She blinked off the sight of Jason playing with her kids, hanging with her brothers and looking like he belonged among them more than her ex-husband ever had. “Why didn’t you like Bill?”

His brows lifted. “He was a shithead.”

She rolled her eyes. “But how did you know? Mom said you and Peter and Dad—that none of y’all liked him.”

Cade simply nodded. “He was a shithead.”

“How?” She grabbed him by the arm. “How did you know?” A trembling started from somewhere deep and went right for her lips and stung her eyes. “Y’all saw what he was and I didn’t.”

He let out a breath and looked across the yard, his gaze stuck on Jason and Peter playing with the kids. He pointed at them. “There. Bill wouldn’t have gone anywhere near there with your kids. He would have been on his computer or something.”

“We didn’t have kids then.”

“You had us. I can’t count the number of times we played in the yard when he was here. I don’t remember a single time he joined us. We’ve been playing ball with Jason a couple times a week for over a month now. Bill never helped Dad with anything, and I don’t even remember if he ever so much as took his plate to the kitchen to help Mom. He was self-absorbed.”

She watched Jason bounce Kent. He cheered when Katie knocked a can down and all over looked like he was having a good time. Like he couldn’t get enough of this. All she could do was stare and question his sanity versus her good fortune for finding someone who was head over heels for her kids. “He wants to stay in town.”

“Good.”

She shook her head. “I think I called him insane.”

“And he’s still here. Bill would have left.”

She crossed her arms over her chest and tried puzzling out the mystery of Jason Johnson. Maybe there wasn’t a mystery to puzzle. Maybe he was really insane. “He told me he’s staying in Turtle Pine because he can’t leave us. He’s been house hunting.”

Cade’s cop brow kicked up. She’d seen him give that look to kids before asking them to blow in a little tube. “And that’s when you broke up with him?”

Had they broken up? They probably should if they hadn’t already. It was the right thing to do. He’d come today, but she wasn’t making any promises on what they were. Jason didn’t know what he was getting himself into. What if he woke up one day, hating where he was, and left too?

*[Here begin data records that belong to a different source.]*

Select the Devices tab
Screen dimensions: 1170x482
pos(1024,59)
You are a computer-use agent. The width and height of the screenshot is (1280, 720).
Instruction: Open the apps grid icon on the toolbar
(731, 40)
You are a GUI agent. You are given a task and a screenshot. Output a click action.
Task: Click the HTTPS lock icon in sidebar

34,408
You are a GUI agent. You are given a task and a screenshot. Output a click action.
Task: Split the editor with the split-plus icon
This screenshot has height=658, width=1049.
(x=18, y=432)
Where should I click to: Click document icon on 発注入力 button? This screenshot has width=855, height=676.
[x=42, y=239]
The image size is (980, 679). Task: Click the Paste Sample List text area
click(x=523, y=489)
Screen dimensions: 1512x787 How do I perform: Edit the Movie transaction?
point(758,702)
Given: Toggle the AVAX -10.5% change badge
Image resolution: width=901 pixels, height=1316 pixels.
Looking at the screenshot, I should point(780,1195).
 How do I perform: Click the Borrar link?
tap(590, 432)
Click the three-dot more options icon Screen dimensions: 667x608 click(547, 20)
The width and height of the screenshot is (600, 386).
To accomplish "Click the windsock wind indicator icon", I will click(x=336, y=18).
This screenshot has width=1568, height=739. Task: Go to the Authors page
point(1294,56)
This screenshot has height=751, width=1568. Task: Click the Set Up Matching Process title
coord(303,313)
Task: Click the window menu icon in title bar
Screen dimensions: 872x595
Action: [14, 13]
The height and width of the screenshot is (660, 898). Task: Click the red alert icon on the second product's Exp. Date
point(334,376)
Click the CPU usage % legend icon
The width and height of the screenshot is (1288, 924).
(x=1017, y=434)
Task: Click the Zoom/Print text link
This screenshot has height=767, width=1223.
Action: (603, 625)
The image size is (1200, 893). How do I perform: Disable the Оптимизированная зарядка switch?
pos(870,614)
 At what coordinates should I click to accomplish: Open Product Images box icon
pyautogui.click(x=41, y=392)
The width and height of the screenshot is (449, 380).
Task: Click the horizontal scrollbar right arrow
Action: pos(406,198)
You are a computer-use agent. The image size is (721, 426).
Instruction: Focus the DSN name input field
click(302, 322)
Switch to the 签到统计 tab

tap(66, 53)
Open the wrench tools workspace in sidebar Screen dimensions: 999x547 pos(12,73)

Cade adjusted his stance. “I think you’re the insane one.”

“What?”

“You heard me.” Giggles went through the air and he pointed at her kids rolling in the grass with Jason. “Look at them. He is crazy about Katie and Kent.”

Like that meant something. “So was Bill, and look where that got me.”

“Was he really though?” Cade studied her. “How often was he with the kids at home? Did he play with them a lot? Act happy to see them?”

“He was the same as Dad was with us. Just busy a lot.”

Cade sighed. “Dad may not have been at every parent-teacher conference and basketball game, but he always asked us about our day and how we were doing. I wasn’t here two minutes and Jason asked how my ankle was because I turned it over last time we played ball. Bill didn’t give a shit about anyone but himself. How many times did Bill ask you about your day?”

She didn’t have an answer for that.

The next hour passed in a blur as she helped her mom in the kitchen and got everything around the table. Now here she was, her plate half-eaten and shoved away as she watched her daughter hang celery out of her teeth to pretend to be a walrus for Jason.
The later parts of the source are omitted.